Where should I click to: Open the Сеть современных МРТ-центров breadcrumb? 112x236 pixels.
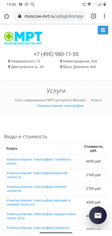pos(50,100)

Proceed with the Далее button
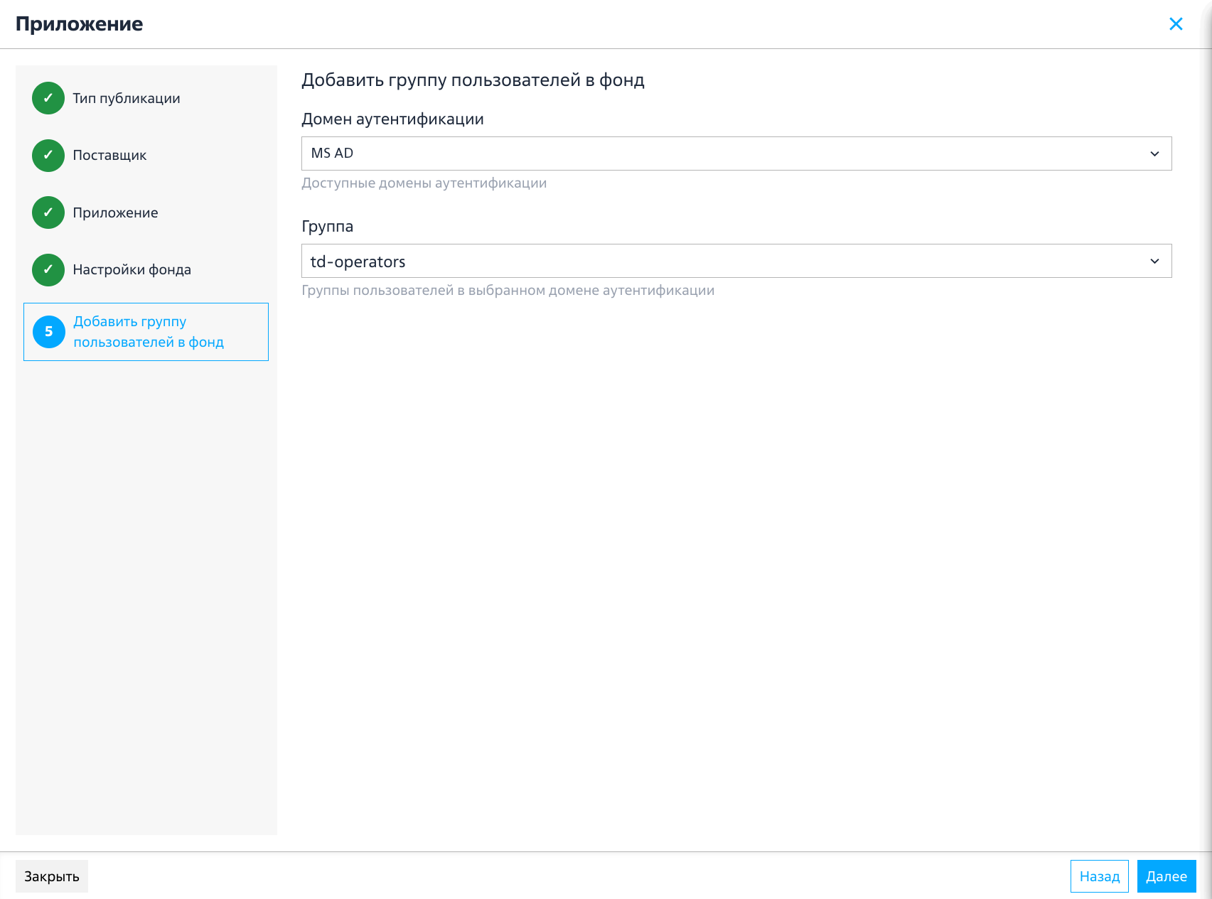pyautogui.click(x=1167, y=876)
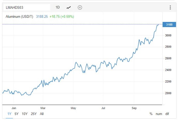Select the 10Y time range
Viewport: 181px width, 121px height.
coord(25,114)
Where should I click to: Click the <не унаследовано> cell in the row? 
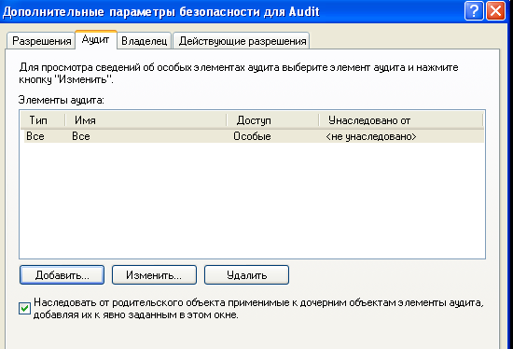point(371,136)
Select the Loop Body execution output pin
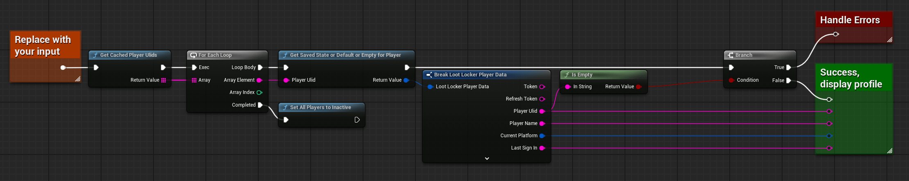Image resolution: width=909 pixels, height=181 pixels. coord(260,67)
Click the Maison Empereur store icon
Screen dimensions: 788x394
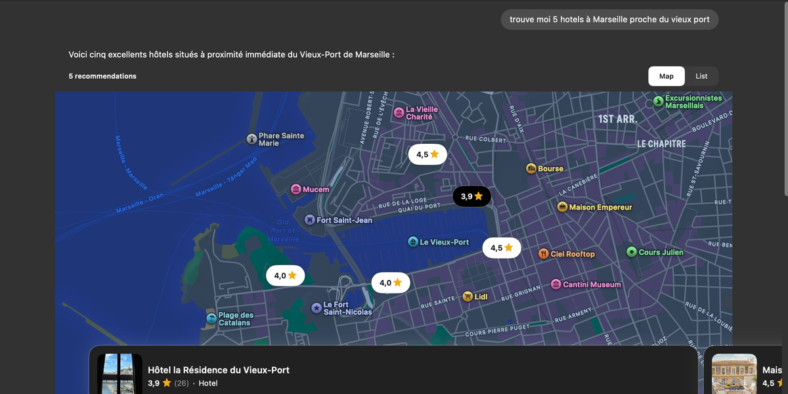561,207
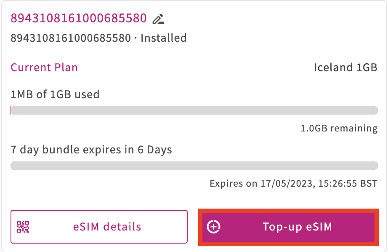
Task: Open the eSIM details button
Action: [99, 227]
● ● ● ● ● ● ●
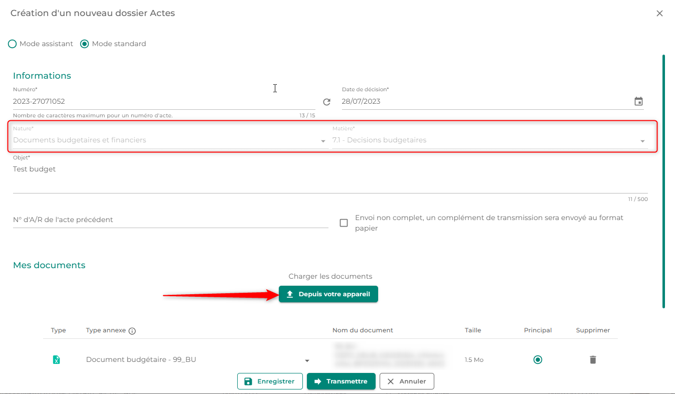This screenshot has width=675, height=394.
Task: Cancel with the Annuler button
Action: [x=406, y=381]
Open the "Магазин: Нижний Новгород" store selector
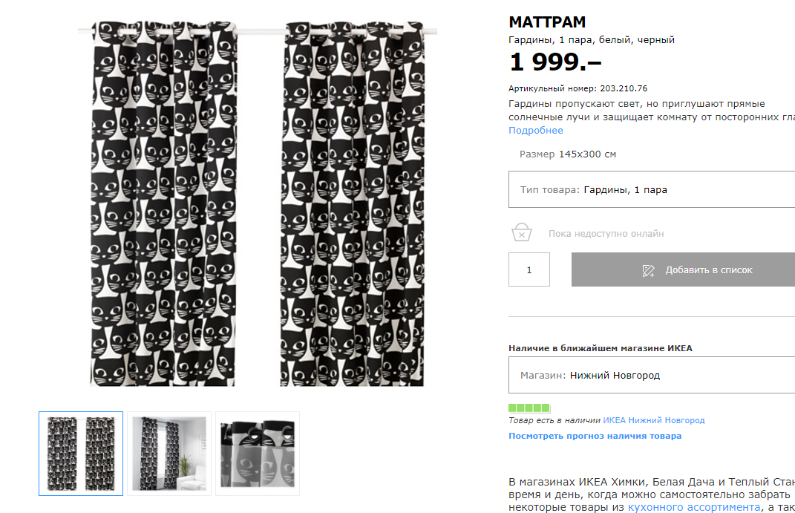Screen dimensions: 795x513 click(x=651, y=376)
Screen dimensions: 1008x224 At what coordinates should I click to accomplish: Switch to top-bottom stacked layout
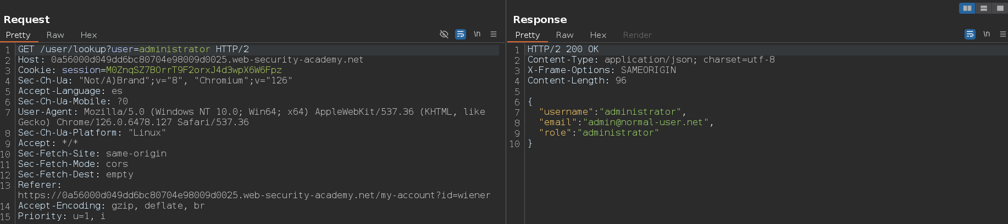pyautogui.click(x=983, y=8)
● ● ● ● ● ● ●
The problem →
What you write must match the listing exactly, from the line with "Proceed with the Далее button" up to and including the line with "Click the Maison Empereur store icon". Pictures stay out.

Your solution →
Proceed with the Далее button
pyautogui.click(x=1167, y=876)
Select the 10Y time range
Viewport: 181px width, 121px height.
coord(25,114)
Where should I click to: Click the <не унаследовано> cell in the row? 
point(371,136)
Select the Loop Body execution output pin
Image resolution: width=909 pixels, height=181 pixels. coord(260,67)
Click the Maison Empereur store icon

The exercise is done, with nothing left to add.